ONCE REGARDED AS SOMETHING of a taboo, bankruptcy has now been generally accepted as an essential route for debt-ridden companies to deal with the burdens of the past, resolve debt overhang and take on a new lease of life.

Unfettered by bias towards the insolvency regime, which has long been perceived as debtor-friendlier, the market has embarked on an arduous and extensive journey, working to unravel the intricacies of achieving excellence in both bankruptcy approaches and execution. As China emerged from the grip of covid-19 and returned to a semblance of normalcy in 2023, the bankruptcy mechanism has been well on its way towards greater standardisation, normalisation and market orientation.

Economic recovery is by no means an overnight success, and many companies that managed to survive the covid winter have since had to close down.

Chen Feng, managing partner at Grandall Law Firm’s Shanghai office, says that the market value of bankrupt enterprises has currently expanded to hundreds of billions or even trillions of renminbi, compared with the previous range of billions and tens of billions.

Meanwhile, mixed ownership enterprises and even state-owned enterprises have begun to run into debt crisis.

From 2018 to 2022, as many as 69,700 bankruptcy cases were accepted by Chinese courts, accounting for more than 70% of the total number of cases since the promulgation of the Enterprise Bankruptcy Law in 2006. Among them, about 10% were related to reorganisation and reconciliation, resulting in the successful restructuring of nearly 3,200 companies.

Chen Feng, Grandall Law Firm

The growing number of insolvent enterprises, and courts’ extensive experience in hearing bankruptcy matters, have set the stage for a wide range of innovative practices and new financing tools to play a bigger role.

Parties of lawyers, accountants, bankruptcy judges and government officials have made concerted efforts on institutional innovation, represented by the government-court linkage mechanism, and revitalised distressed businesses.

Gao Meili, a senior partner at the Beijing headquarters of Dacheng Law Offices, says: “The parties involved nowadays pay more attention to the bankruptcy mechanism itself to essentially deliver enhanced value to businesses and rebuild value for stakeholders.”

Weighing in on investment openings

Fortune and misfortune are two buckets in a well.
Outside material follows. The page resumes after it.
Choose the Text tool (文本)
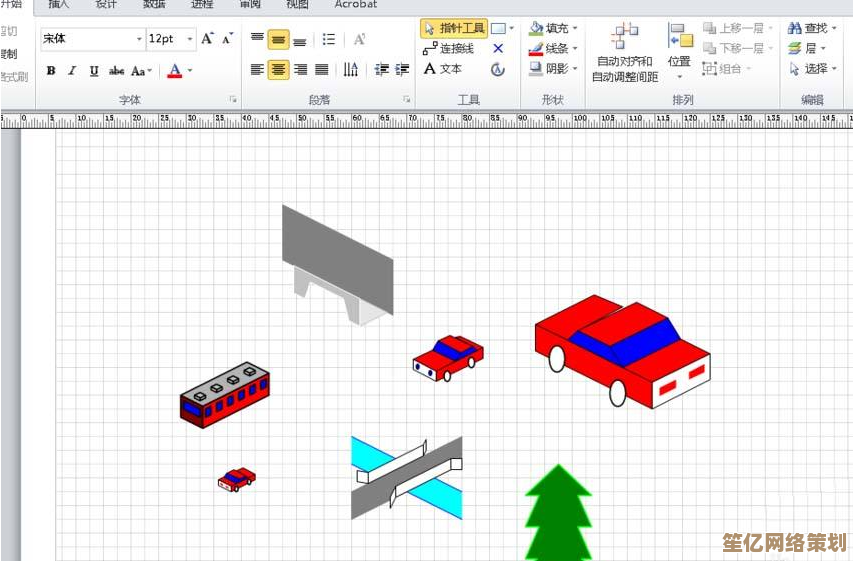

In the context of the great changes in the global economic cyclical adjustment and industrial optimisation and upgrading, the crisis gripping China’s real estate sector has cast a shadow over the world’s second-largest economy. It has also presented a host of fresh opportunities and complexities in the realms of restructuring and non-performing assets (NPAs).

Gao Feng, a senior partner at the Tianjin office of Winners Law Firm, says that bankruptcy and reorganisation have become common among real estate developers and construction companies, as well as enterprises struggling with production difficulties, prolonged payment periods, declining profits, or even inability to make ends meet due to the country’s previously harsh covid control measures.

Gao Meili, Dacheng Law Offices

He says this is exactly where the new opportunities come in. Most real estate development companies need to continue construction of property projects during the restructuring process, and thus “some construction companies have already shifted their focus of business development to it”.

“In addition, for companies on the brink of bankruptcy due to covid control measures, there is no lack of good ones known for their better product competitiveness and operation efficiency under normal production circumstances,” he says. “All of these merit close attention from relevant companies and investors.”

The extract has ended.